*Data supplied*.
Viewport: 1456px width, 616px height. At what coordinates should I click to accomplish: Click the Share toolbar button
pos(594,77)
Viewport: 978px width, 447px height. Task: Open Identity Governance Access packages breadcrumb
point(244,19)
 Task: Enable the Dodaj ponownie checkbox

*Exercise prompt*. Print the data in full, with each line exactly as given.

*Answer to this exercise*.
Viewport: 1456px width, 616px height. At what coordinates should I click to accomplish: Click the Share toolbar button
pos(594,77)
Viewport: 978px width, 447px height. Task: Open Identity Governance Access packages breadcrumb
point(244,19)
 Task: Enable the Dodaj ponownie checkbox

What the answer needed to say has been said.